> [Given data]:
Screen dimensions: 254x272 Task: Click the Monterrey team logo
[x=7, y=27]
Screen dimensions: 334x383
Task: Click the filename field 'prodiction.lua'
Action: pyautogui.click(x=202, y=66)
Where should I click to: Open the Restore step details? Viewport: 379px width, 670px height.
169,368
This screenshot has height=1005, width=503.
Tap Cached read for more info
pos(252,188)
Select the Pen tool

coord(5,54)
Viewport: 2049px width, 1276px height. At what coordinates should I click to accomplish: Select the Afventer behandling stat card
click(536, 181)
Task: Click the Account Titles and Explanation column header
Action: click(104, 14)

> [Task instructions]: Please copy exactly, and only, the lines from the line containing "Viewport: 2049px width, 1276px" through the last line of the records, with both ends included.

> [Response to this task]:
Viewport: 2049px width, 1276px height. At what coordinates should I click to accomplish: Select the Afventer behandling stat card
click(536, 181)
Task: Click the Account Titles and Explanation column header
Action: click(104, 14)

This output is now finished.